Challenge 1 -
Using the holdout dataset notebook below, decide whether each statement agrees with it: (a) the holdout data covers subjects 11 to 15; (b) the code unzips accelerometer data files; (c) for subject 13, the walking file is named "Gyroscope_walking_2_thigh.csv". Answer yes or no for each, and quote the deciding words from the notebook.

================

## Assemble Holdout Dataset

This notebook unzips and assembles the data for subjects 11 to 15 to be used as a holdout dataset for testing the final models.

In [2]:
import numpy as np
import pandas as pd
import matplotlib.pyplot as plt
import zipfile

In [8]:
# unzip data files for gyroscope
sensor = "gyr_"
activities =["climbingdown","climbingup","jumping","lying","running","sitting","standing","walking"]
for subject in range(11,16):  # extract subjects
    zipfilepath="./data/proband"+str(subject)+"/data/"
    for activity in activities:
        zipfilename = sensor+activity+"_csv.zip"
        if subject==13 and activity=="walking":
            filename = "Gyroscope_walking_2_thigh.csv"
        else:
            filename = "Gyroscope_"+activity+"_thigh.csv"
        savepath = "./data/"+str(subject)+"/"

================

Challenge 2 -
From the records below, copy the lines from the one containing "This screenshot has height=641, width=968." through the one containing "point(37,349)", both included.

Records from a pointing dataset -
================

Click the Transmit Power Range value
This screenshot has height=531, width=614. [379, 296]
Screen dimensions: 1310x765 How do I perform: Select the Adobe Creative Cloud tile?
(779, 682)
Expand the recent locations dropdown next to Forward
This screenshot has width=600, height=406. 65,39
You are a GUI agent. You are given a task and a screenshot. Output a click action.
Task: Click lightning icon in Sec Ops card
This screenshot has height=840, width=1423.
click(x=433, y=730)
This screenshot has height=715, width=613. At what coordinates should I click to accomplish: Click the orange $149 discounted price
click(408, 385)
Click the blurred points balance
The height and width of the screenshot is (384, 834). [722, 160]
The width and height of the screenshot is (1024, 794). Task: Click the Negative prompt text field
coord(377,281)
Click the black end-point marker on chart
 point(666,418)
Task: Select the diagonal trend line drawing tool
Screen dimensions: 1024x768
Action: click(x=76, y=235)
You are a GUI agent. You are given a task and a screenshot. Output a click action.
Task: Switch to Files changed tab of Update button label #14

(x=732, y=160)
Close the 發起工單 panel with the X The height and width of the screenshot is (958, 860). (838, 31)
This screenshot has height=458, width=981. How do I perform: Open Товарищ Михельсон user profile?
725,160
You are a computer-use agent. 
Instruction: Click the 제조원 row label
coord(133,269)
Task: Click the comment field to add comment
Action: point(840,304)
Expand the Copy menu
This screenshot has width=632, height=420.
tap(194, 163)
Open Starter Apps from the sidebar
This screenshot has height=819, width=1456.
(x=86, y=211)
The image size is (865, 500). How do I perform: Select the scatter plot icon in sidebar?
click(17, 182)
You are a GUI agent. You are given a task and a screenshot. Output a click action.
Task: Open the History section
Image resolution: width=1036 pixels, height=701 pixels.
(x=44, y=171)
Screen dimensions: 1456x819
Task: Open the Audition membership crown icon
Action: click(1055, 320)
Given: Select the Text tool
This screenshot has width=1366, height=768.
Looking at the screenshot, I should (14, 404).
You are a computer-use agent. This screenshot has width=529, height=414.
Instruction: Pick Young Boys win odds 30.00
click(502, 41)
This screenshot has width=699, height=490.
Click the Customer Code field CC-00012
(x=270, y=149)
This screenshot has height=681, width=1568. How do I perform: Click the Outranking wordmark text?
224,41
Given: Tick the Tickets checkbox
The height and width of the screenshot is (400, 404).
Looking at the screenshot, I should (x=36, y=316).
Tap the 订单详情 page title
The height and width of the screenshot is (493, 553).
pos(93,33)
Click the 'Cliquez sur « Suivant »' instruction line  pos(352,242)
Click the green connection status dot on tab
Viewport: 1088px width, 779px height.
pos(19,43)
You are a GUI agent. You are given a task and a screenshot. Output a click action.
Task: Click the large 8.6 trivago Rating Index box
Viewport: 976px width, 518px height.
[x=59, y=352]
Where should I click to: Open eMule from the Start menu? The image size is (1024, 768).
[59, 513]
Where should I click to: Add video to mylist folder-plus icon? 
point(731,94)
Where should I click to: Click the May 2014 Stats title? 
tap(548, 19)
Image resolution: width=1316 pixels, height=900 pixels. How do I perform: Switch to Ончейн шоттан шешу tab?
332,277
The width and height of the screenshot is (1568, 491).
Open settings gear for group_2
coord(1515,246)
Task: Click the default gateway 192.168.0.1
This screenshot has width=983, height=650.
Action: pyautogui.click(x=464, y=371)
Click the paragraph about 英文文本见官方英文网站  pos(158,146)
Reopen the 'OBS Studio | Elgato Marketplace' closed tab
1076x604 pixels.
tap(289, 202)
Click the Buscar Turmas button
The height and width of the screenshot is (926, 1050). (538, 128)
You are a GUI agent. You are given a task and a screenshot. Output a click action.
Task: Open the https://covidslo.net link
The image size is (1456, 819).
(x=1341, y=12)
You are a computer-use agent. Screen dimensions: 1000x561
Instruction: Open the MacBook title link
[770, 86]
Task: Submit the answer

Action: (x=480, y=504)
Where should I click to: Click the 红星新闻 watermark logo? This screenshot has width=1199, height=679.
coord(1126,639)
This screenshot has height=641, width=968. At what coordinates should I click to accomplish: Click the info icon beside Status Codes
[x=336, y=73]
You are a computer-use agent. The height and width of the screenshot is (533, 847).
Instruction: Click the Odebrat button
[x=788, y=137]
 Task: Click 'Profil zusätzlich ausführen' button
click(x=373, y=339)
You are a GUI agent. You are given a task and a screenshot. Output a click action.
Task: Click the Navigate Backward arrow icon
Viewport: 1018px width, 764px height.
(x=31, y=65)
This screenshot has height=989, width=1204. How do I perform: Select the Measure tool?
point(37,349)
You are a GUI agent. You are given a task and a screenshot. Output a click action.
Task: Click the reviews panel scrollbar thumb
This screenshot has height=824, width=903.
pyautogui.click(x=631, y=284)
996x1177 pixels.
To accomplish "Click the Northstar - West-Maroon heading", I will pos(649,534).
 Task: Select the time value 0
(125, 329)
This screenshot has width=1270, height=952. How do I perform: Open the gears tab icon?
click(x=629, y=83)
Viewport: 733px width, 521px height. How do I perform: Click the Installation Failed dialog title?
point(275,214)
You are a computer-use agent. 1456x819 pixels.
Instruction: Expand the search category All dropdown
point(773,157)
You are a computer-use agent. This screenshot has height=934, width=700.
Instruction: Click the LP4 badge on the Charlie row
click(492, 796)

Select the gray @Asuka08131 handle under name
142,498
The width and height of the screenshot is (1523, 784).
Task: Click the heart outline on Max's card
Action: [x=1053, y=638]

================

Complete output 1 -
(a) Yes: "subjects 11 to 15 to be used as a holdout dataset"
(b) No: "# unzip data files for gyroscope"
(c) Yes: "filename = "Gyroscope_walking_2_thigh.csv""

Complete output 2 -
This screenshot has height=641, width=968. At what coordinates should I click to accomplish: Click the info icon beside Status Codes
[x=336, y=73]
You are a computer-use agent. The height and width of the screenshot is (533, 847).
Instruction: Click the Odebrat button
[x=788, y=137]
 Task: Click 'Profil zusätzlich ausführen' button
click(x=373, y=339)
You are a GUI agent. You are given a task and a screenshot. Output a click action.
Task: Click the Navigate Backward arrow icon
Viewport: 1018px width, 764px height.
(x=31, y=65)
This screenshot has height=989, width=1204. How do I perform: Select the Measure tool?
point(37,349)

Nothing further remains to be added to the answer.